RENCANA MAMI~
***
Hari ini adalah hari pertama Amara masuk kerja. Meski lelah dia harus tetap bekerja untuk menambah pemasukan. Semalam setelah Anggi pulang dari rumahnya, Amara mendapat telepon dari Kafe yang biasa memakai jasanya. Di sana Amara bekerja part time, hanya beberapa jam saja dengan honor yang lumayan. Dari jam tujuh malam sampai jam dua belas.
Semua dia lakukan demi Kasih. Demi biaya pengobatan putrinya yang membutuhkan biaya yang tidaklah sedikit.
Seperti biasa, sebelum meninggalkan Kasih di rumah Amara selalu menyempatkan untuk menemani Kasih sarapan.
"Kasih, jangan lupa nanti minum obat dan istirahat, ya? Makan yang banyak biar cepet sembuh. Oke?" ujar Amara seraya mencium pipi malaikat kecilnya itu yang sedang sibuk dengan sarapannya.
Dengan mulut masih mengunyah, Kasih menyahut sang ibu, "Siap, Ibu cantik.
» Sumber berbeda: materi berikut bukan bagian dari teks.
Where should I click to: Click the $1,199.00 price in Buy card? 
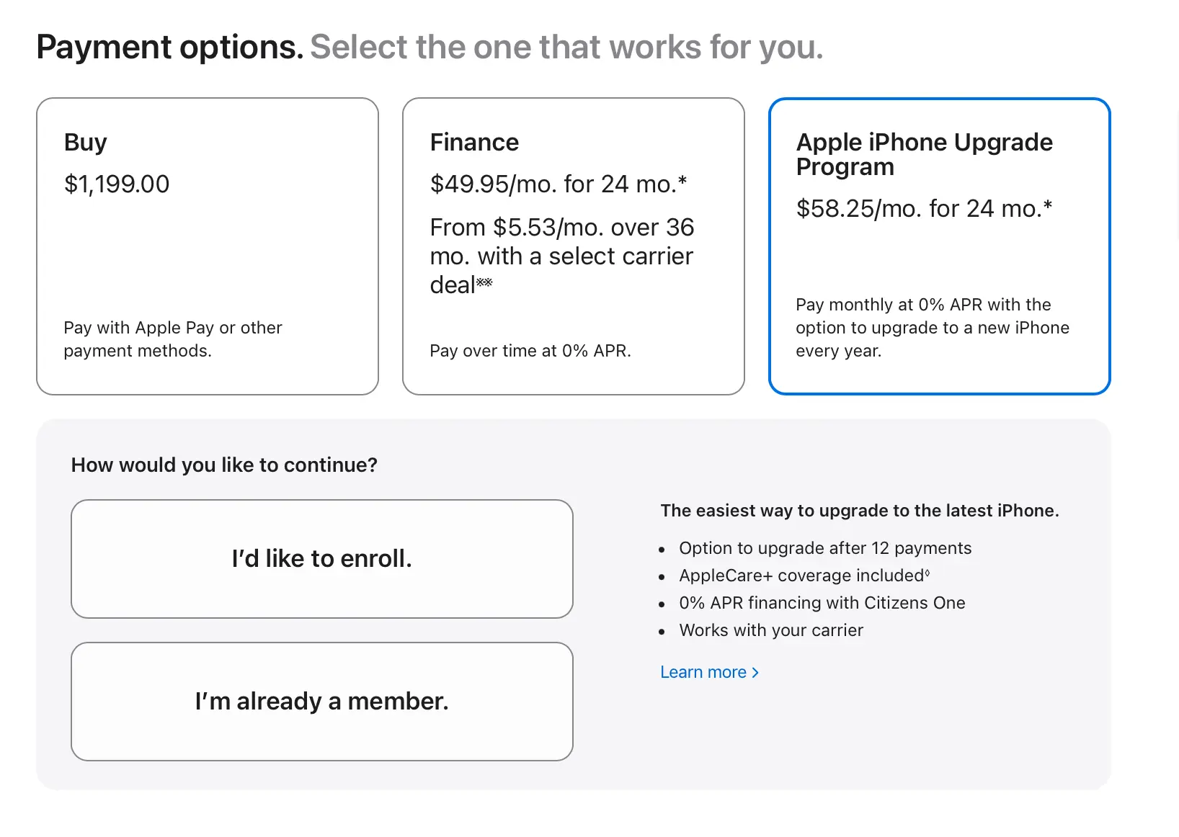(x=117, y=184)
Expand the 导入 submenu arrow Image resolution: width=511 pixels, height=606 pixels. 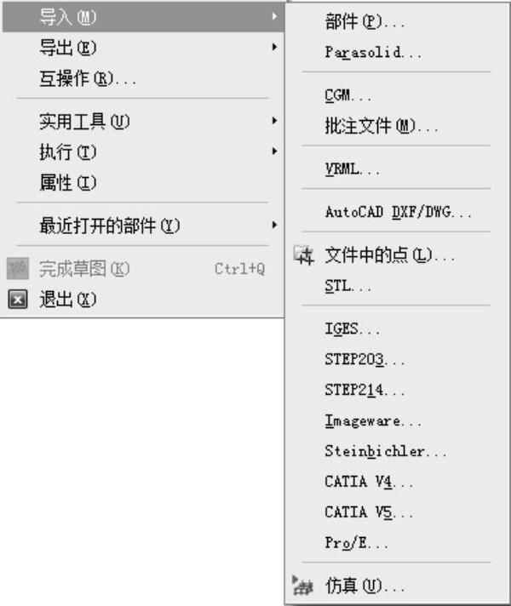[274, 16]
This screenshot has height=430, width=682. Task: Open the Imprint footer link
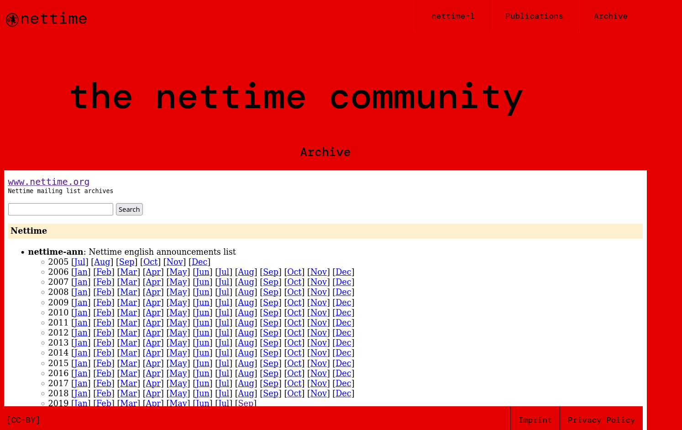point(535,420)
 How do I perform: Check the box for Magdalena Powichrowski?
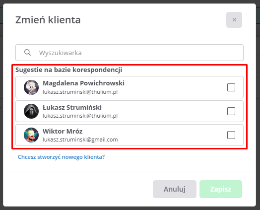231,87
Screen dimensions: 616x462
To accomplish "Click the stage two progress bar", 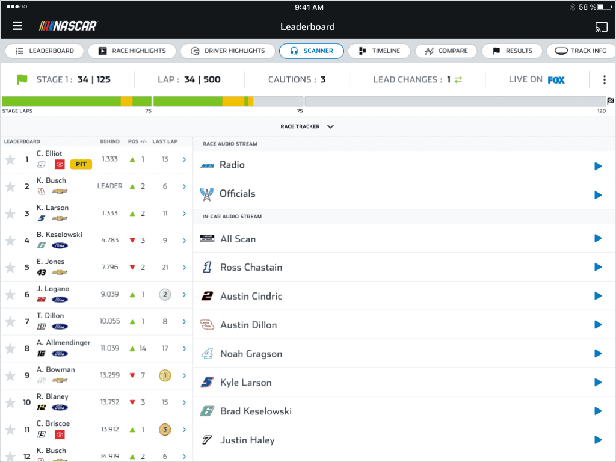I will point(228,101).
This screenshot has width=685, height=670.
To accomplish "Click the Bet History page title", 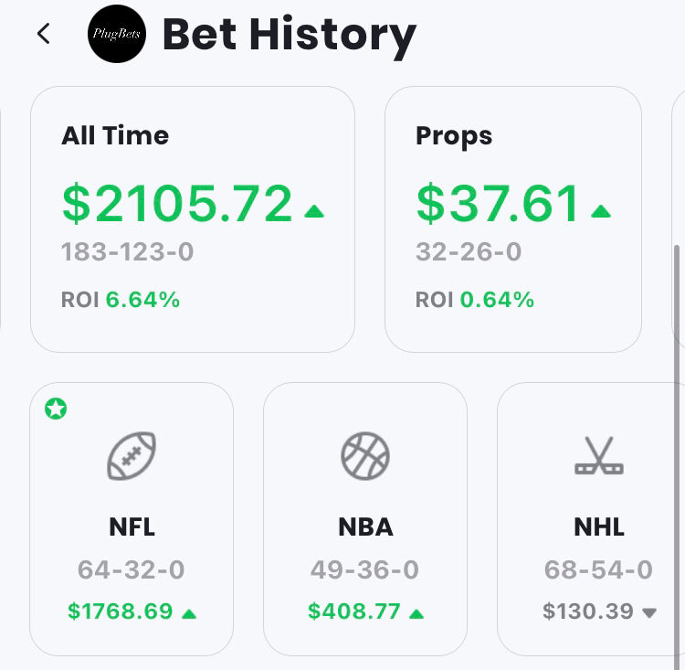I will (x=289, y=35).
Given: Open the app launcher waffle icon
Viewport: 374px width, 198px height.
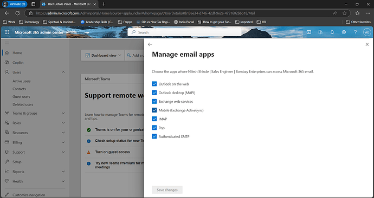Looking at the screenshot, I should 7,32.
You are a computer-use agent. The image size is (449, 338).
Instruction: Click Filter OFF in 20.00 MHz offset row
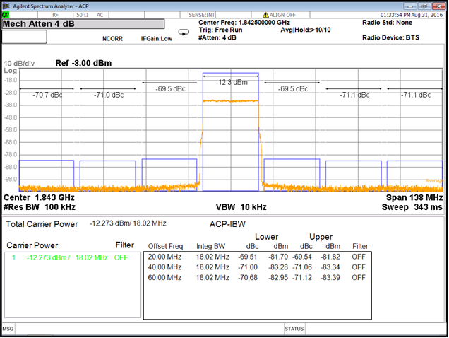click(359, 257)
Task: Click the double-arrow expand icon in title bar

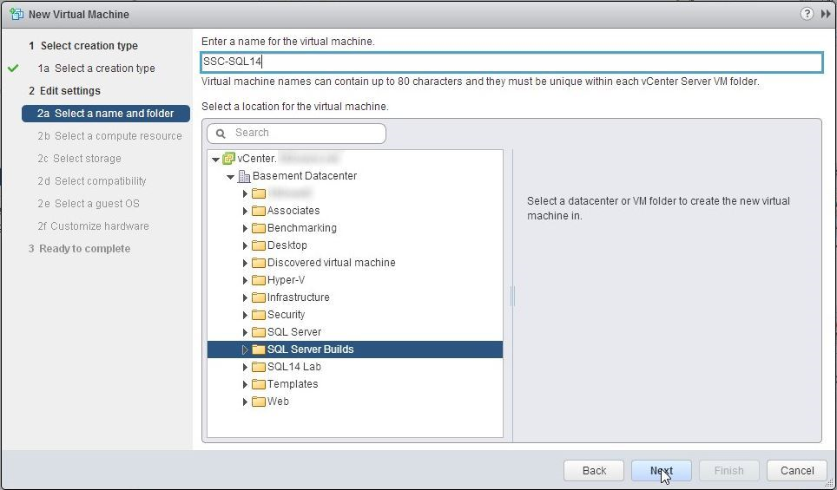Action: (826, 14)
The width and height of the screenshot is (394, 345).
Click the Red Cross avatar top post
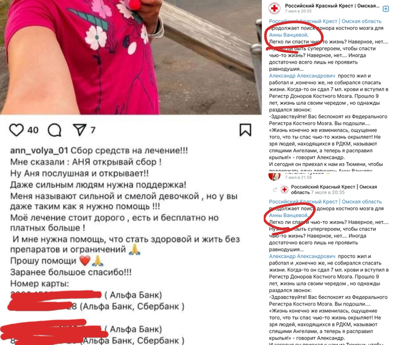[x=275, y=8]
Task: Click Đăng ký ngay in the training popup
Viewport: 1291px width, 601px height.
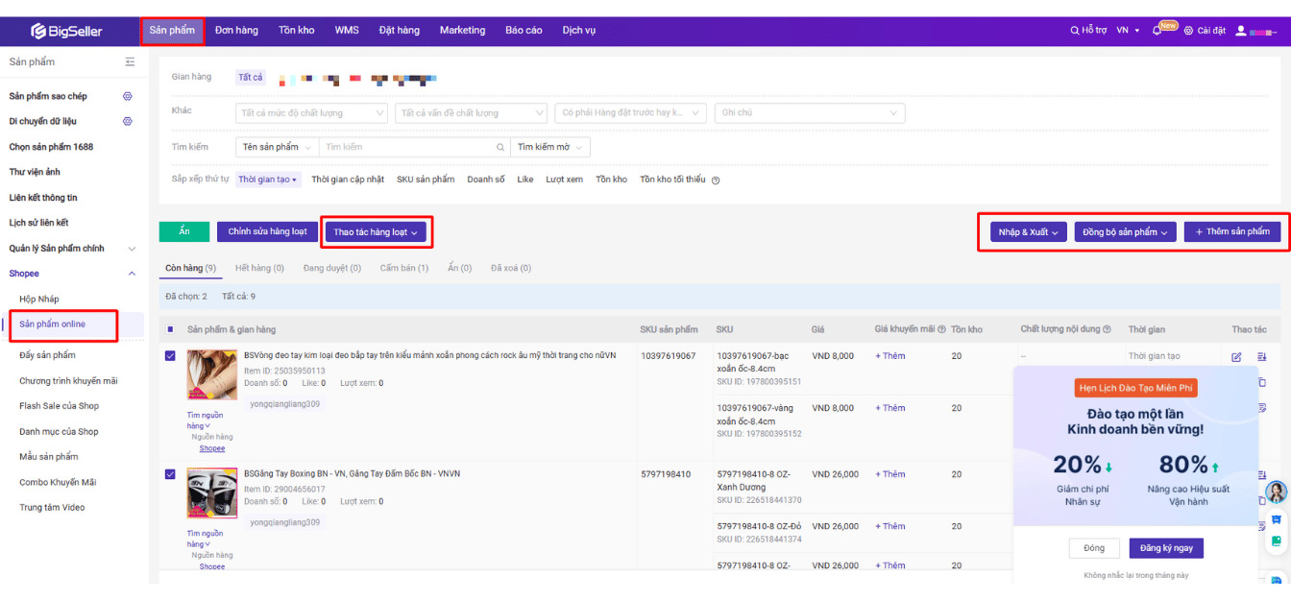Action: click(1165, 548)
Kasih pasti minum obatnya tepat waktu. Ibu enggak usah khawatir." Kasih meringis memamerkan giginya yang ompong, Amara tak bisa menahan senyumnya, melihat tingkah lucu putrinya ini.
"Pinter." Mengusap pipi Kasih lalu menciumnya.
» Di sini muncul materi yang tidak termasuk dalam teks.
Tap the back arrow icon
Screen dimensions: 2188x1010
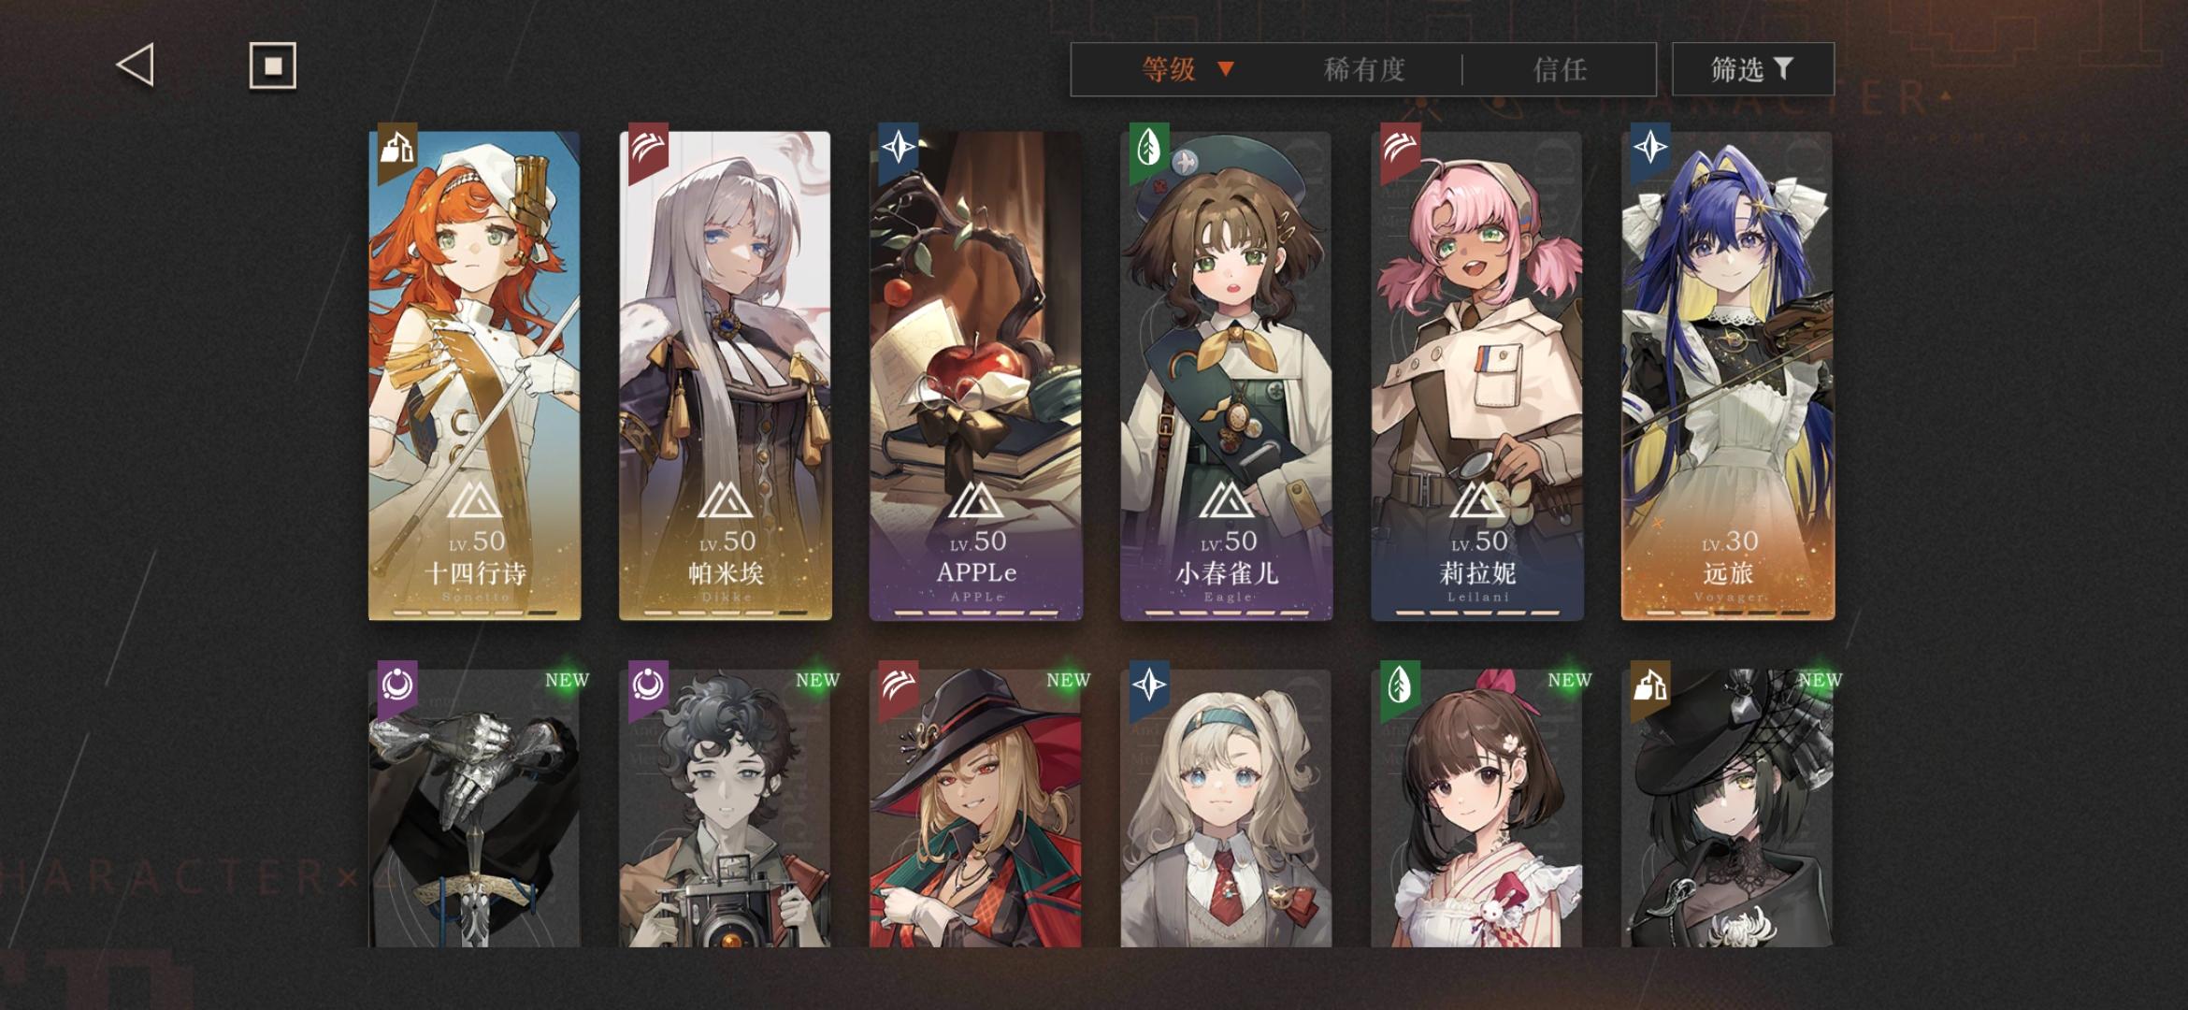point(135,65)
Binar di mata Kasih sama sekali tak pernah meredup, walau penyakit ganas kini tengah menggerogoti tubuhnya perlahan-lahan. Tubuhnya yang dulu agak berisi kini semakin kurus, kulitnya yang putih berubah menjadi sedikit pucat. Mata bulatnya terlihat sayu, kulit bibirnya kering dan pecah-pecah, imbas dari penyakit yang dideritanya.
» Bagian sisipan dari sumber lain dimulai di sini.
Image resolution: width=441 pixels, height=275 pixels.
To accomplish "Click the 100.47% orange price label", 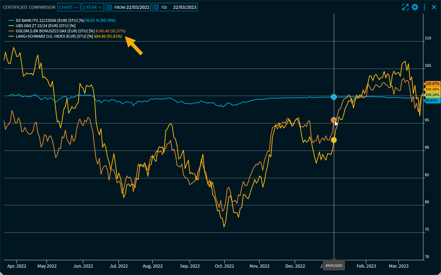I will click(432, 84).
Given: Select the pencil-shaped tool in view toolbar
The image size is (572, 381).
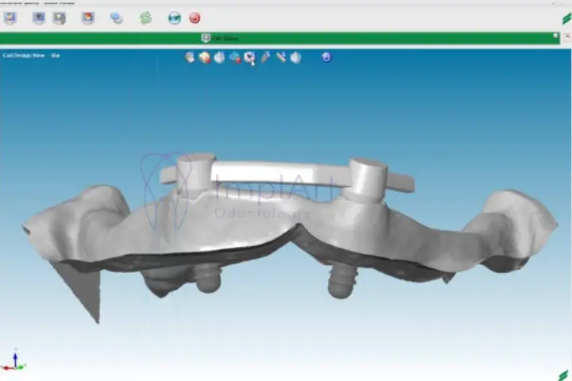Looking at the screenshot, I should 265,57.
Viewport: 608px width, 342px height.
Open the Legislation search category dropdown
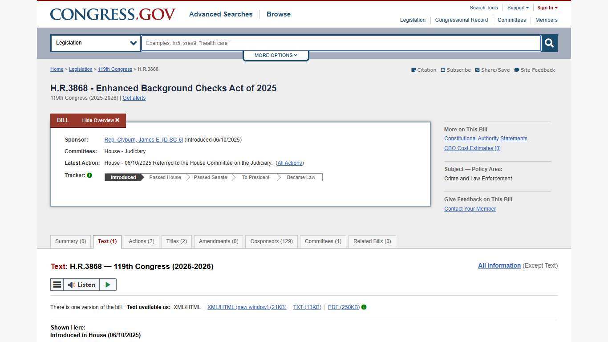(x=96, y=43)
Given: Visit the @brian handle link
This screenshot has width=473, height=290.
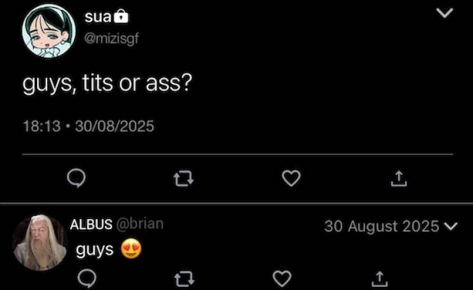Looking at the screenshot, I should [140, 224].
Amara kemudian berdiri dan mengambil tas selempang yang menggantung di dinding dekat rak tv. Lantas, mengambil dompet yang ada di dalam tas itu dan membukanya. Diambilnya satu lembar uang seratus ribu hasil dari kerja part time-nya semalam dari dompet dan diserahkan kepada bibi yang membantunya selama ini. Sisanya dia sisihkan untuk pegangan.
"Bi, ini uang buat pegangan, ya, kalo semisal Kasih pengen beli atau makan sesuatu," kata Amara kepada bibi yang baru saja keluar dari dapur, beliau baru selesai mencuci baju.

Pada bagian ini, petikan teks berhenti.